Every dystopia is in conversation with the one before it. Huxley was talking back to Wells. Orwell was talking back to both of them. Atwood was talking back to Orwell. And 2084, the title alone, tells you exactly which conversation Boualem Sansal wants to enter.

This is the Algerian writer's tribute to Nineteen Eighty-Four, set one hundred years after Orwell's novel. It came out in French in 2015 from Gallimard, won the Grand Prix du Roman de l'Académie française that same year, and was named the best book of the year by Lire magazine. Alison Anderson's English translation arrived from Europa Editions in 2017.

This is dystopian fiction in the older, properly political sense of the word. Not the YA-trilogy kind. The Zamyatin and Orwell and Huxley kind. The kind where the world-building is in service of an argument about the present, and where the protagonist's small private act of doubt is the whole hinge of the story. If you have a shelf for We and 1984 and Brave New World, this book belongs on it.

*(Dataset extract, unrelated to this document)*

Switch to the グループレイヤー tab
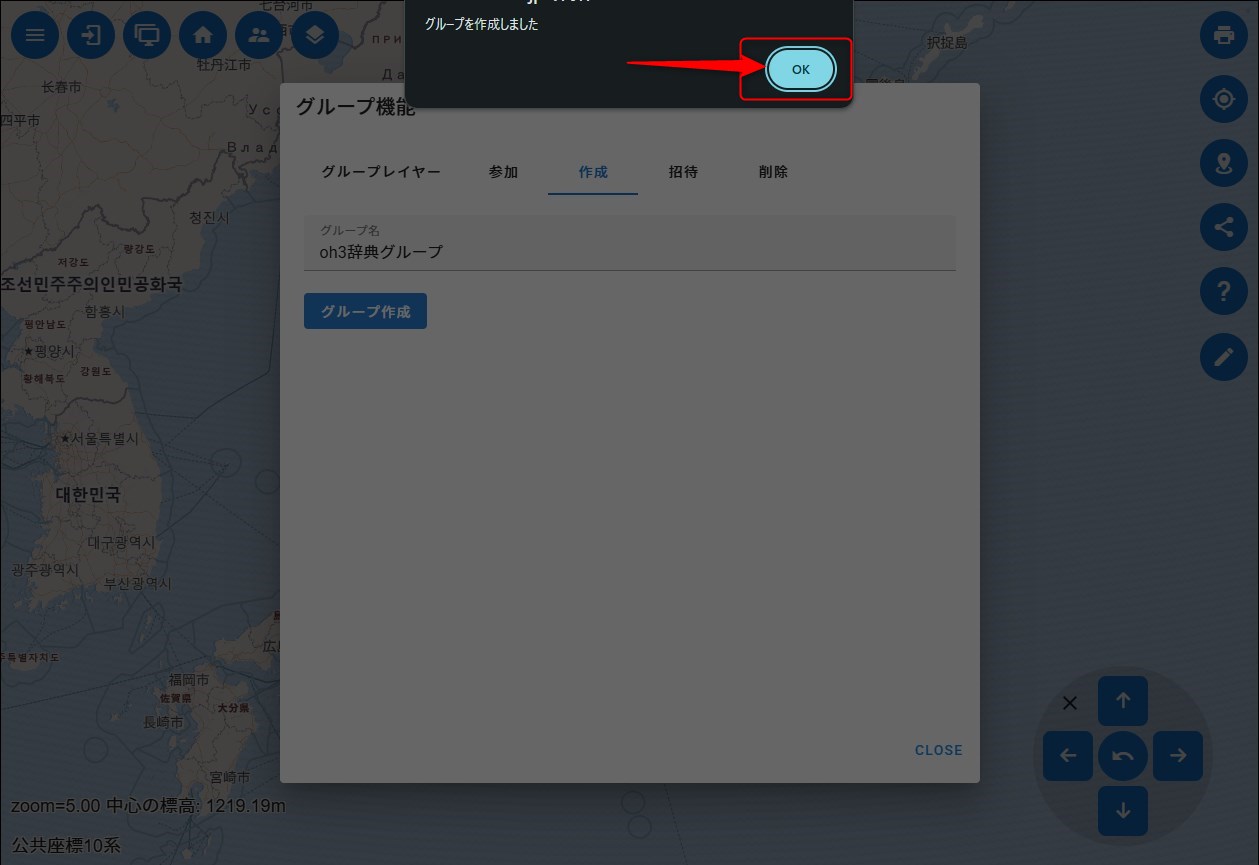 click(x=381, y=172)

The year is 2084. The country is Abistan, a vast empire that claims to be the entire earth. Its people worship a single god named Yölah, whose sole earthly delegate was the prophet Abi, after whom the empire is named. Citizens kneel in prayer nine times a day. They speak a deliberately impoverished language called abilang, designed to shorten words and shrink thought. They are watched constantly. Remembering the time before is forbidden, because officially, there was no time before. History begins with the Great Holy War of 2084 against the Great Disbelief, in which hundreds of millions of martyrs are said to have died.

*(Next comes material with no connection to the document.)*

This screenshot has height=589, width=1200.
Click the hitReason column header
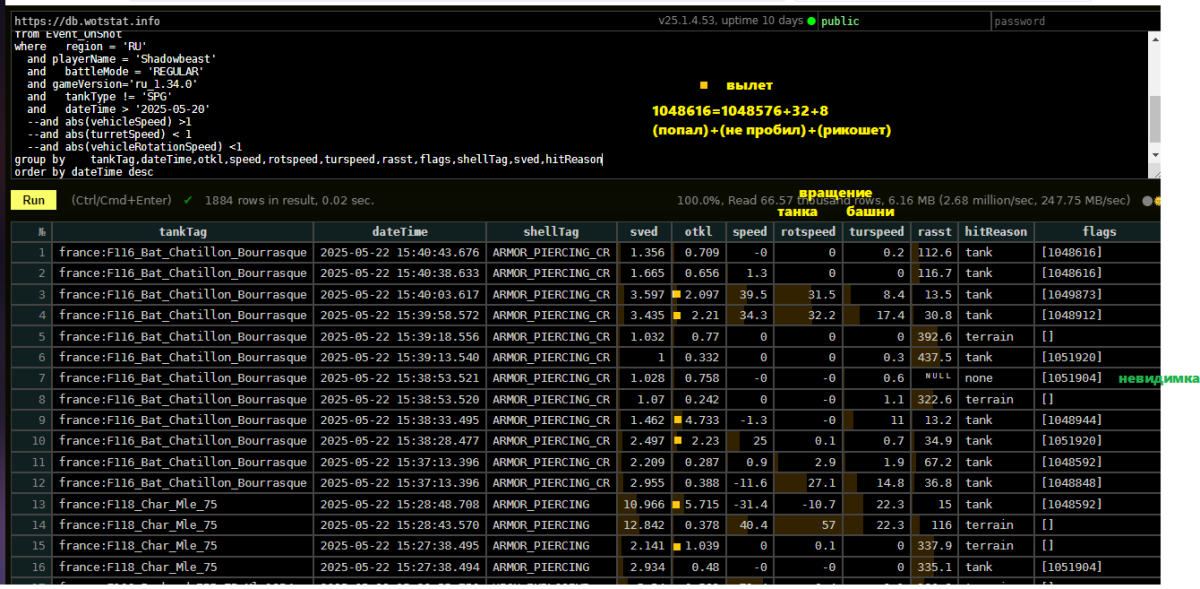click(996, 231)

Heretics are stoned or beheaded in public squares. The citizens of Abistan are happy. They are told they are happy. Many of them are.

Ati is not.

Ati is a man recovering from tuberculosis in a sanatorium high in the mountains. While he is there, he begins to notice the shape of the thoughts he is not allowed to have. He begins to wonder whether there is anything outside Abistan. When he returns to the capital, he meets his friend Koa, and the two of them begin to look for the answer. Somewhere out in the ghettos and the fringes of the empire, they have heard, there are still people who think.

That is as far as I will take you.

Library Journal called the book "sharply satirical." The Guardian called it "a powerful novel that celebrates resistance." Lire described it as "a rare, powerful book," sitting "at the intersection of fable and lampoon, of satire and science fiction." The Times Literary Supplement praised Alison Anderson's "deft and intelligent translation," and described the book overall as "a moving and cautionary story." Marianne Payot of L'Express called it "a profound and frightening novel about a dictatorship without history." Jean-Louis Le Touzet of Libération warned that "readers will be swept away by Sansal's rhythm." Michel Abescat in Télérama wrote that "the fable is powerful, the humor, devastating, the subject, chilling."

2084 is shorter than Orwell. About 240 pages in the Europa paperback. It moves slowly on purpose. The Abistan that Sansal builds is meant to feel exhausting and airless, and the prose does the work of making you feel that air pressure on your chest as you read. Some readers find this a feature. Some find it a bug. The Académie française found it the book of the year.

It is also a book worth pairing with its source. If you have not read Nineteen Eighty-Four recently, or if you have only read it once, in school, reading them within the same month is its own kind of education. They illuminate each other in both directions.